[...] ... En écoutant ces doléances, de Ritter faisait exprès de penser au gamin avec qui, dans la cour, il passait des après-midi d'août à jouer au billard en prenant des airs de grand.
- "Quelle genre de femme croyez-vous que ce soit, vous ? Elle en veut à son argent, n'est-ce pas ? Comme je connais Albert, elle aura tout ce qu'elle voudra. C'est pourquoi je voudrais vous demander conseil."
C'est alors qu'une idée lui était passée par la tête.
- "Je pourrais peut-être lui parler," fit-il. "C'est une aventurière, évidemment, et je crains qu'elle soit gourmande ...
- Que voulez-vous dire ?
- Qu'étant en mesure de soutirer de l'argent à votre mari, elle en réclamera pour le quitter ...
- Et si je lui en donnais ? ...
- Vous avez de l'argent à vous ?
- J'en demanderai à mon père ... Il est assez riche ... C'est à lui la brasserie des Moulins ...."
C'en devenait hallucinant.
- "Alors, vous avez un frère !" ne put-il s'empêcher de s'exclamer.
- Fernand, oui. Il est mort d'une bronchite qu'il n'a pas voulu soigner ..."

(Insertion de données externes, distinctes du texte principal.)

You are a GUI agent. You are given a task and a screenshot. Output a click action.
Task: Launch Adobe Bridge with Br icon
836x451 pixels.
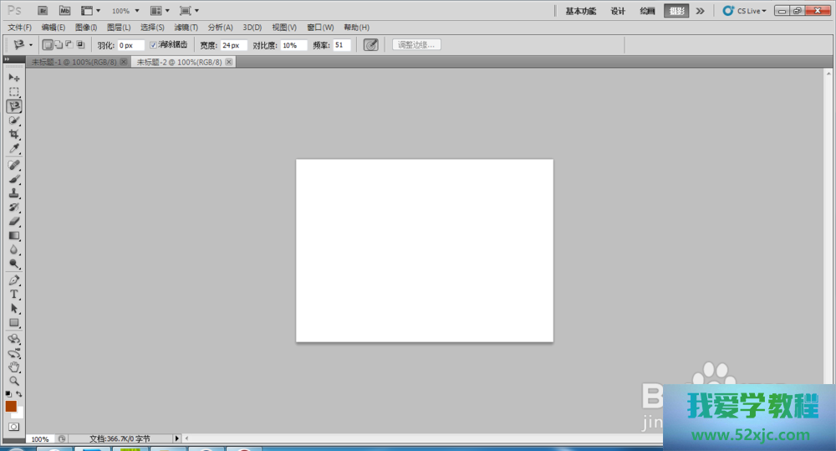coord(43,11)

Encore un mort ! De Ritter avait été à l'école avec Fernand aussi, le fils du brasseur, et il ignorait qu'il avait une soeur, pour la bonne raison qu'elle avait quatre ou cinq ans de moins, c'est-à-dire qu'elle n'était qu'une toute petite fille !
- "Il faudrait que je puisse lui proposer au moins dix-mille francs.
- Je les aurai demain ... Si elle consent à partir ..." ... [...]
[...] ... De fil en aiguille, sans passion, il lui avait proposé de partir avec lui. Depuis ce moment-là, elle l'observait. Il ne faisait pas un geste qu'elle n'enregistrât automatiquement. Elle pensait sans cesse à lui, au ralenti, essayait peu à peu de se faire une opinion.
- "L'hôtelier a commencé à te faire la cour ?" questionna-t-il soudain en levant le nez de son journal.
- Ca y sera quand je voudrai ... Il est toujours sur mon passage ... Tout à l'heure, il est entré dans ma chambre comme j'étais à moitié déshabillée ... Qu'est-ce que tu veux que j'en fasse ?
- Tu crois qu'il n'a pas d'argent ? Sache que l'hôtel existait déjà du temps de son grand-père et il y avait des écuries pour les chevaux. J'étais tout petit que ma mère me parlait des Tihon et de leur fortune ...
- Sa femme s'apercevra de quelque chose ..." soupira Léa.
- "Et après ?"
Elle eut l'impression qu'il venait de lui révéler quelque chose. Elle ne savait pas au juste quoi mais elle le sentait amer, méchant, rageur.
- "Il t'a fait quelque chose ?
- Qu'est-ce qu'il m'aurait fait ? Il a de l'argent, un point c'est tout, et nous en avons besoin. Tu as compris à présent.
- Non !"
Elle se disait que Fredo avait raison : de Ritter était un amateur. Toutes ces histoires n'étaient pas régulières. Elle avait beau se raisonner, elle ressentait une inquiétude vague.
- "C'est une drôle d'idée d'être venu faire ça dans ta ville !" s'obstina-t-elle en vidant son verre de bière.
Elle n'en démordait pas. N'importe où sauf là ! C'est comme si, elle, allait se mettre en maison à Valenciennes, où elle était née, quitte à voir défiler des gens avec qui elle avait joué dans la rue. ... [...]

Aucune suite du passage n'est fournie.